**LISTED RECORDS**

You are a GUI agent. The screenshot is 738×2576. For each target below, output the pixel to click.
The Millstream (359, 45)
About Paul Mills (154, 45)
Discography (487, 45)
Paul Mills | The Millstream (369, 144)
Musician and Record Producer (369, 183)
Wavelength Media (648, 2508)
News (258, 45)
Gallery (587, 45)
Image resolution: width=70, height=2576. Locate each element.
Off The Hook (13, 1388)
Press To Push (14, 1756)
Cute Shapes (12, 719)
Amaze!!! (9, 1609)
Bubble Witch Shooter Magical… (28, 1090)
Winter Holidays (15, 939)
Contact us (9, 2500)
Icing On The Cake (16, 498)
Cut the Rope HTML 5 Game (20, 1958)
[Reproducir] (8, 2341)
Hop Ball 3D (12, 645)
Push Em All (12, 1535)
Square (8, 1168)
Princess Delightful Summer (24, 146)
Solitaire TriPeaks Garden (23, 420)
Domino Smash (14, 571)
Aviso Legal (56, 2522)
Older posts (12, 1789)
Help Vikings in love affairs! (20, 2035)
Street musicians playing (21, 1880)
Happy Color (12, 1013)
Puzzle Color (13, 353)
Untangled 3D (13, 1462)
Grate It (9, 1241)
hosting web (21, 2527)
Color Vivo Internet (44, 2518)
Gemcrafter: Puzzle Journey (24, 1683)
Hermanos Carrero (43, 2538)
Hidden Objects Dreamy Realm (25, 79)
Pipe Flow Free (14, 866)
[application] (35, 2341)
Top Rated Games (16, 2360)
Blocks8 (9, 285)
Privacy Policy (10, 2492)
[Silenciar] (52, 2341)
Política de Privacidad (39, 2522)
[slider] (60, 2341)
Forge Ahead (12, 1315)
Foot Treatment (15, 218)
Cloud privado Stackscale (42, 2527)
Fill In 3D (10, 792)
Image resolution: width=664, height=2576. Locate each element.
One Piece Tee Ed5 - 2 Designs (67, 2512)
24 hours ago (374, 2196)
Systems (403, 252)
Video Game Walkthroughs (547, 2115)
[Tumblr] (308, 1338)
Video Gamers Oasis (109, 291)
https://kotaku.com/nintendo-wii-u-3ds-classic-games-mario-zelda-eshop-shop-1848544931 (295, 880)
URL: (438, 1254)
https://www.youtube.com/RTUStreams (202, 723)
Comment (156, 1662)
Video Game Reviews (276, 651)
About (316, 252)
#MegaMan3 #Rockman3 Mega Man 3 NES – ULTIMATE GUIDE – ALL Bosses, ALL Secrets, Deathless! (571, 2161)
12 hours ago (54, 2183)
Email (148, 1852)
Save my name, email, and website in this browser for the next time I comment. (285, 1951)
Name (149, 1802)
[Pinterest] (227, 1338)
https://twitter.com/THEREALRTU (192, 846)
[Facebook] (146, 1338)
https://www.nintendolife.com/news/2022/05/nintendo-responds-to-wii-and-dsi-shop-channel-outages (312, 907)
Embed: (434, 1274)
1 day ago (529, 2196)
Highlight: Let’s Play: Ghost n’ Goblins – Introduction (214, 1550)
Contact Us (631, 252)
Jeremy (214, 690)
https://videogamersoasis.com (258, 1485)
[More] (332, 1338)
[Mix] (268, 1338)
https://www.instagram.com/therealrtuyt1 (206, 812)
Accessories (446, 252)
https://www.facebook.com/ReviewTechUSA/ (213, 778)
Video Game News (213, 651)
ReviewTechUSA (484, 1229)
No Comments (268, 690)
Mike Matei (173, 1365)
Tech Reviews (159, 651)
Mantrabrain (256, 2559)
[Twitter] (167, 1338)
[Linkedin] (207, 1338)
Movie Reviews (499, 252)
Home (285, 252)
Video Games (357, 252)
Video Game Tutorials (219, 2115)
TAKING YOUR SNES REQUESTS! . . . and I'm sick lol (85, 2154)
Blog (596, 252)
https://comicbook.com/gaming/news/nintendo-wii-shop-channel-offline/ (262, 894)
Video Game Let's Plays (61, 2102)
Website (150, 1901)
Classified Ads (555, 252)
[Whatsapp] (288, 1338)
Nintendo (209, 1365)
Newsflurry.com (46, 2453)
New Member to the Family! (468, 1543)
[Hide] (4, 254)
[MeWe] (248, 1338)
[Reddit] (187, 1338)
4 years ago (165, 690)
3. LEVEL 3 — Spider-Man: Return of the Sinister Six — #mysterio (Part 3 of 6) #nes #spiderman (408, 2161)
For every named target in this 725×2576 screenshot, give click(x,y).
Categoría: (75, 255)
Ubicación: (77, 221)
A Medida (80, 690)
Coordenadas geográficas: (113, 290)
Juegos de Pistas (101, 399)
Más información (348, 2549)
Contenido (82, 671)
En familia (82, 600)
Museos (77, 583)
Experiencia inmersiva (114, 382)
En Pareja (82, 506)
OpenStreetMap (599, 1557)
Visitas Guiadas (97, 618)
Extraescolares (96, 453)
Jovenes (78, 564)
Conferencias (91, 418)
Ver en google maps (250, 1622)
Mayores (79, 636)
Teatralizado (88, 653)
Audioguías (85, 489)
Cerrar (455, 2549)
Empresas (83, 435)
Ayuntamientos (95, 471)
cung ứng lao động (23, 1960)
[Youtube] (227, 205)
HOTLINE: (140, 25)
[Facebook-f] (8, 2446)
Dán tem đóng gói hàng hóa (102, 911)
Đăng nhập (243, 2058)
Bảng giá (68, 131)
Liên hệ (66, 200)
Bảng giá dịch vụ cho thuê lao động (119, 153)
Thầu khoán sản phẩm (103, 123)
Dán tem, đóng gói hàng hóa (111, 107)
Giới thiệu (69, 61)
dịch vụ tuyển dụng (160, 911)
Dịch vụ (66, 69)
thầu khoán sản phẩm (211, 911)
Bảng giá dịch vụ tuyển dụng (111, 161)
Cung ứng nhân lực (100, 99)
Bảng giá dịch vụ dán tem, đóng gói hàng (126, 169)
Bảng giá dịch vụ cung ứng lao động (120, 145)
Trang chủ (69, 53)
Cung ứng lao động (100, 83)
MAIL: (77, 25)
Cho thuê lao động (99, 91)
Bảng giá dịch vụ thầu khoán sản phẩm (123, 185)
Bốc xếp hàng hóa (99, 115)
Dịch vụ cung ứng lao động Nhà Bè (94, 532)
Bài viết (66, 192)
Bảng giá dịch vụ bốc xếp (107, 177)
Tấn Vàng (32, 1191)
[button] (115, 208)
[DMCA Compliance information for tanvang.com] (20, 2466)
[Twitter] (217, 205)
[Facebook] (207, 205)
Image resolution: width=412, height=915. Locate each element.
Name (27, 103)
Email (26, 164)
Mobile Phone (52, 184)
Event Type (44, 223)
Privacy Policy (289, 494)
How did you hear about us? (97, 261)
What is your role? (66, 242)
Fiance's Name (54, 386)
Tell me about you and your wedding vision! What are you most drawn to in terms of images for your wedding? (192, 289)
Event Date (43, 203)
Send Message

**ASSIGNED TASK**
Your task is to retype the entries verbatim, starting with the line that holds "Foot Treatment (15, 218)" and stopping after the line that holds "3. LEVEL 3 —".

**SOLUTION**
Foot Treatment (15, 218)
Cloud privado Stackscale (42, 2527)
Fill In 3D (10, 792)
Image resolution: width=664, height=2576. Locate each element.
One Piece Tee Ed5 - 2 Designs (67, 2512)
24 hours ago (374, 2196)
Systems (403, 252)
Video Game Walkthroughs (547, 2115)
[Tumblr] (308, 1338)
Video Gamers Oasis (109, 291)
https://kotaku.com/nintendo-wii-u-3ds-classic-games-mario-zelda-eshop-shop-1848544931 (295, 880)
URL: (438, 1254)
https://www.youtube.com/RTUStreams (202, 723)
Comment (156, 1662)
Video Game Reviews (276, 651)
About (316, 252)
#MegaMan3 #Rockman3 Mega Man 3 NES – ULTIMATE GUIDE – ALL Bosses, ALL Secrets, Deathless! (571, 2161)
12 hours ago (54, 2183)
Email (148, 1852)
Save my name, email, and website in this browser for the next time I comment. (285, 1951)
Name (149, 1802)
[Pinterest] (227, 1338)
https://twitter.com/THEREALRTU (192, 846)
[Facebook] (146, 1338)
https://www.nintendolife.com/news/2022/05/nintendo-responds-to-wii-and-dsi-shop-channel-outages (312, 907)
Embed: (434, 1274)
1 day ago (529, 2196)
Highlight: Let’s Play: Ghost n’ Goblins – Introduction (214, 1550)
Contact Us (631, 252)
Jeremy (214, 690)
https://videogamersoasis.com (258, 1485)
[More] (332, 1338)
[Mix] (268, 1338)
https://www.instagram.com/therealrtuyt1 (206, 812)
Accessories (446, 252)
https://www.facebook.com/ReviewTechUSA/ (213, 778)
Video Game News (213, 651)
ReviewTechUSA (484, 1229)
No Comments (268, 690)
Mike Matei (173, 1365)
Tech Reviews (159, 651)
Mantrabrain (256, 2559)
[Twitter] (167, 1338)
[Linkedin] (207, 1338)
Movie Reviews (499, 252)
Home (285, 252)
Video Games (357, 252)
Video Game Tutorials (219, 2115)
TAKING YOUR SNES REQUESTS! . . . and I'm sick lol (85, 2154)
Blog (596, 252)
https://comicbook.com/gaming/news/nintendo-wii-shop-channel-offline/ (262, 894)
Video Game Let's Plays (61, 2102)
Website (150, 1901)
Classified Ads (555, 252)
[Whatsapp] (288, 1338)
Nintendo (209, 1365)
Newsflurry.com (46, 2453)
New Member to the Family! (468, 1543)
[Hide] (4, 254)
[MeWe] (248, 1338)
[Reddit] (187, 1338)
4 years ago (165, 690)
3. LEVEL 3 — Spider-Man: Return of the Sinister Six — #mysterio (Part 3 of 6) #nes #spiderman (408, 2161)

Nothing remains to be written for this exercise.